The efflux velocity is the basis for the prediction of turbine wake. A novel energy coefficient is defined to propose a new theoretical equation to predict the efflux velocity of tidal current turbine in this paper. Several CFD cases with different tip speed ratio and solidity is conducted using the DES-SA model. In order to overcome the limitations of the axial momentum theory, the effects of tip speed ratio and solidity on the efflux velocity are studied and the energy coefficients with different tip speed ratio and solidity are determined using the proposed equation based on the CFD results. Several semi-empirical efflux velocity equations are finally proposed by fitting the equation of the energy coefficient with tip speed ratio.
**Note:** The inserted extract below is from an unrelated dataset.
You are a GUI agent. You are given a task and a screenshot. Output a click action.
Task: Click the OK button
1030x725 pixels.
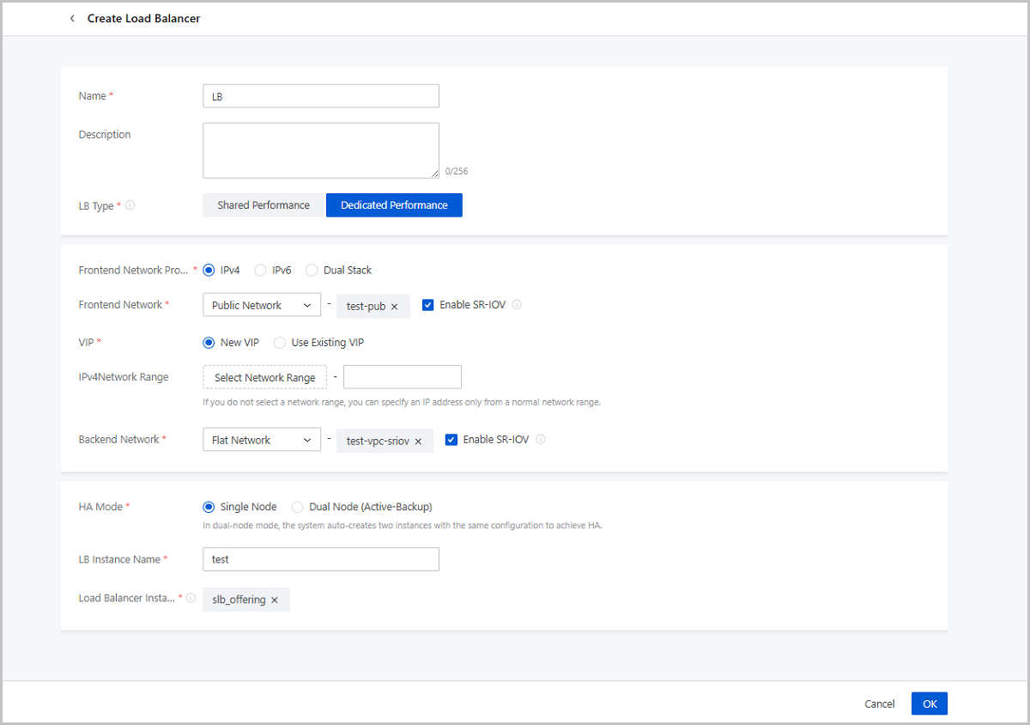[929, 704]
The application of these equations in the prediction of wake flow and the power calculation of tidal turbine are also introduced in this paper.

Suggested Citation

  • Wang, Shuguang & Lam, Wei-Haur & Cui, Yonggang & Zhang, Tianming & Jiang, Jinxin & Sun, Chong & Guo, Jianhua & Ma, Yanbo & Hamill, Gerard, 2018. "Novel energy coefficient used to predict efflux velocity of tidal current turbine," Energy, Elsevier, vol. 158(C), pages 730-745.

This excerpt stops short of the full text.